Aim of the exercise:
From the line containing "Screen dimensions: 906x737" through the last line of the entries below, print each line exactly. Pictures stay out.

Input records:
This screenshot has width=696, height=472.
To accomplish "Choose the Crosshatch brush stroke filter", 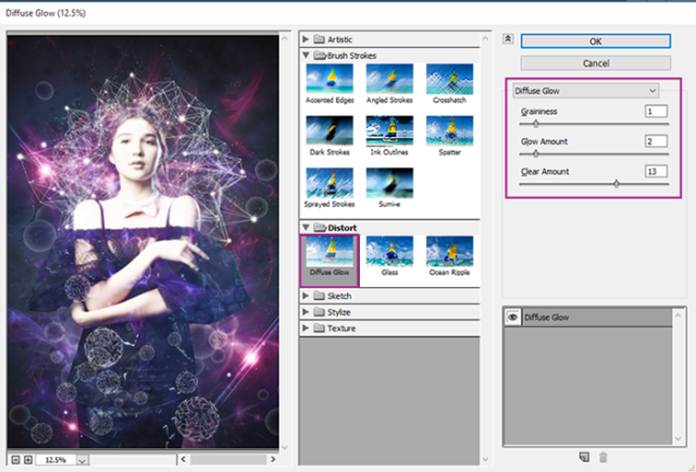I will 448,79.
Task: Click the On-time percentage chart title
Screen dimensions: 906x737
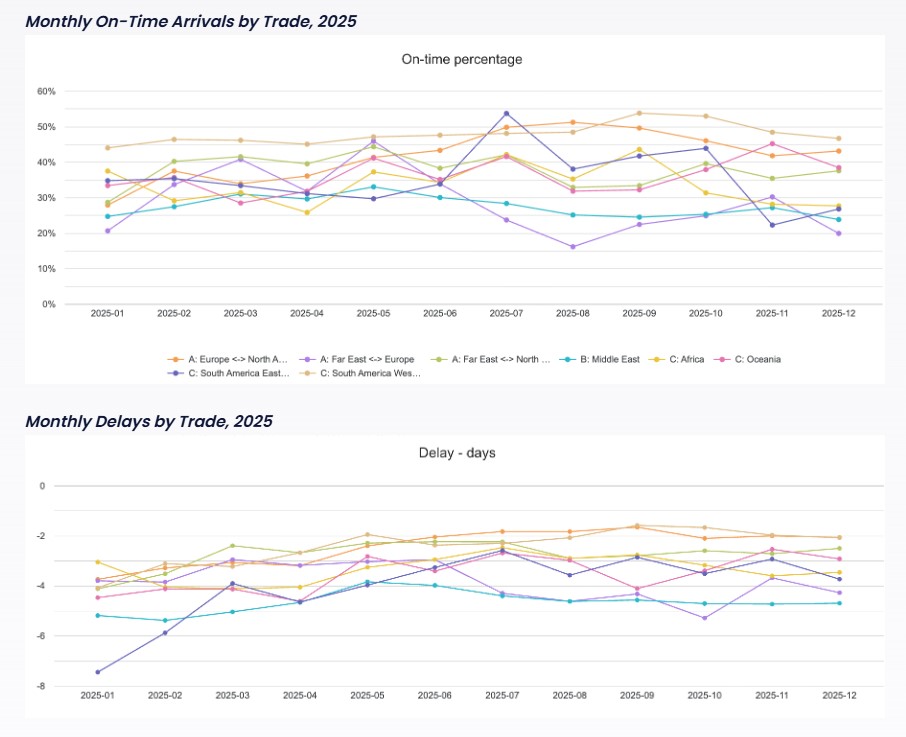Action: pyautogui.click(x=461, y=59)
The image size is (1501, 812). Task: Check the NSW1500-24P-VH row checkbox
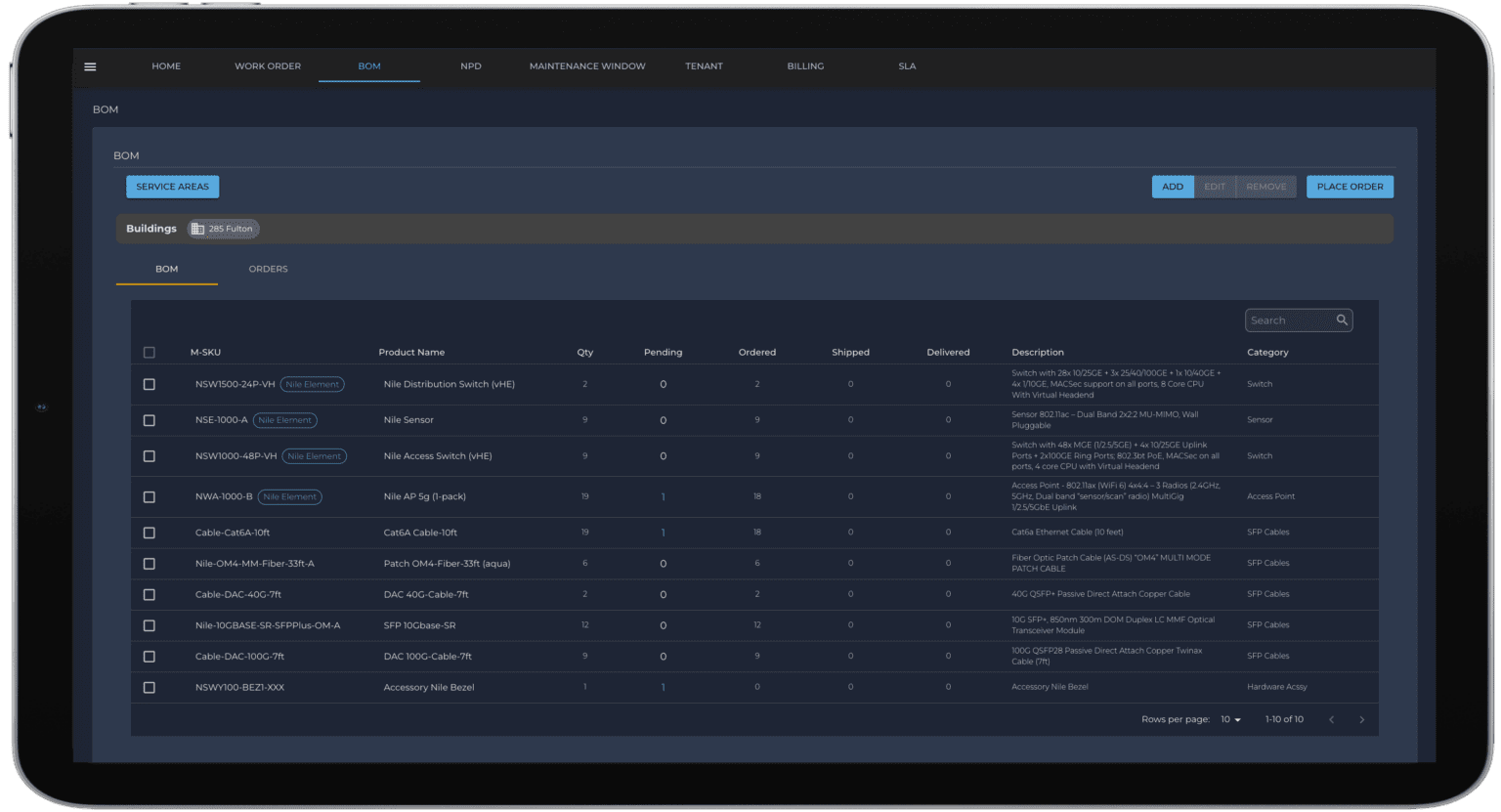(150, 385)
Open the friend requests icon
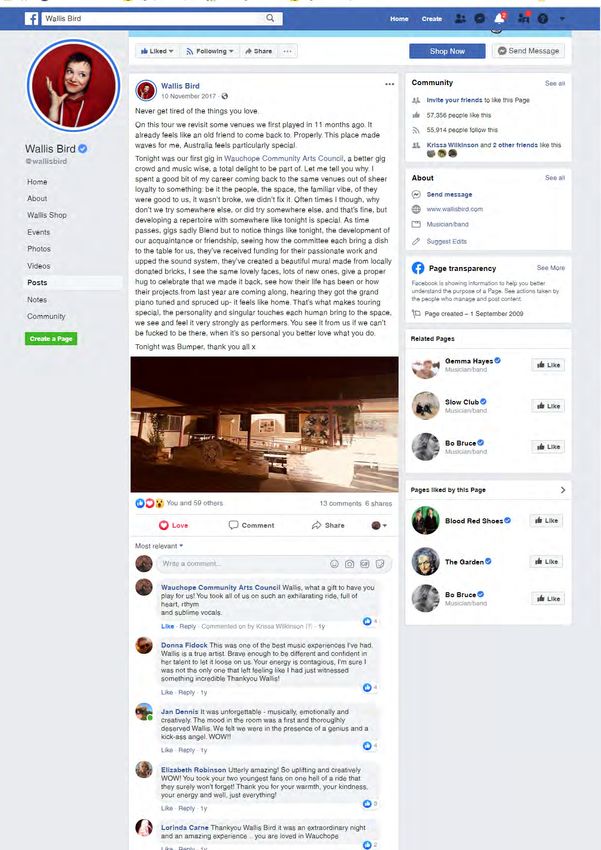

Your response:
Screen dimensions: 906x737
Action: pyautogui.click(x=461, y=59)
The image size is (1501, 812). Task: Check the NSW1500-24P-VH row checkbox
(150, 385)
Open the friend requests icon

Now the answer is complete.